Würde des Menschen – das sagt sich so leicht. Was, wenn der eigene Vater auf einmal „komisch“ wird? Ins Heim stecken? Arno Geigers Buch „Der alte König in seinem Exil“ ist eine autobiografische Geschichte: Er beschreibt, wie sein Vater Alzheimer bekommt. Soweit, so schlimm. Aber ab diesem Moment wird`s überraschend: Auch wenn der alte Mann immer mehr sein Gedächtnis verliert und sich immer weniger zurechtfindet, so kommen ihm doch nicht sein Witz, seine Sturheit, seine Art zu sein abhanden. Wir erleben einen verwirrten King Lear vom Lande, der alles verloren hat, aber seine Würde nicht. Das ist oft bewegend, immer wieder auch himmelschreiend komisch – und die eigenwilligen Sentenzen des Alten bleiben dem Leser tief im Gedächtnis haften. Eine große Parabel über das, was zählt und was bleibt im Leben: die Persönlichkeit.

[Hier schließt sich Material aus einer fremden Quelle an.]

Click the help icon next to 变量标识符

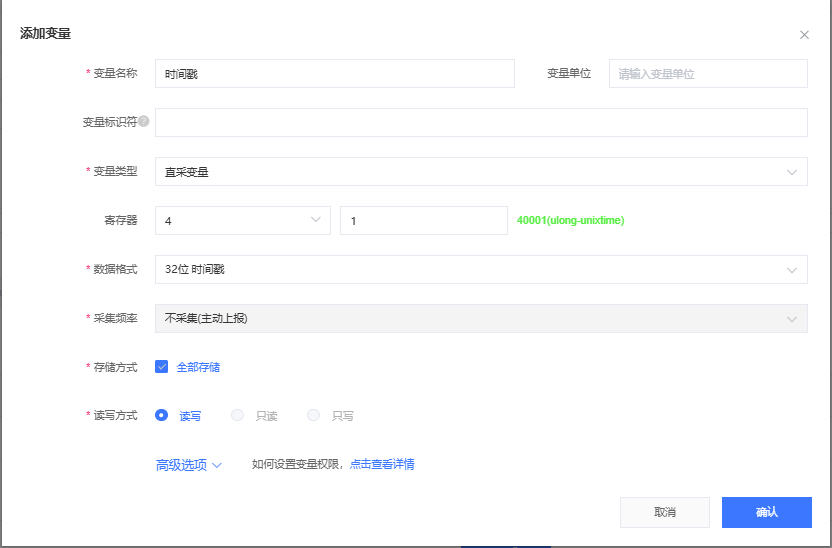point(144,121)
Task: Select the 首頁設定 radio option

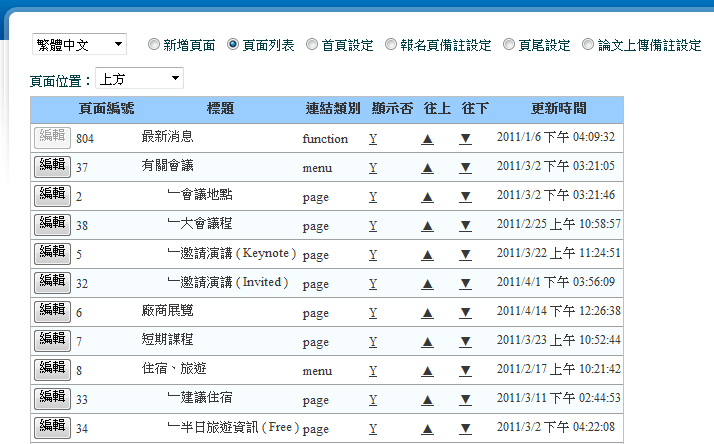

„Menschliche Eigenschaften und gesellschaftliche Befindlichkeiten spiegeln sich in dieser Krankheit wie in einem Vergrößerungsglas“, so der österreichische Autor: „Für uns alle ist die Welt verwirrend, und wenn man es nüchtern betrachtet, besteht der Unterschied zwischen einem Gesunden und einem Kranken vor allem im Ausmaß der Fähigkeit, das Verwirrende an der Oberfläche zu kaschieren. Darunter tobt das Chaos.“ Geiger ist nicht der Versuchung erlegen, den kleinen Kreis seiner Schilderung – sein Elternhaus – aufzubrechen auf das Gesellschaftliche hin. Es gelingt ihm auch, seinen Vater nicht vorzuführen, nicht dem Spott preiszugeben. „Die Krankheit machte etwas mit uns allen“, sinniert er: „Auch ich selber veränderte mich.“ Das kann der Leser dieses schmalen, aber reichen Buches auch von sich selbst sagen.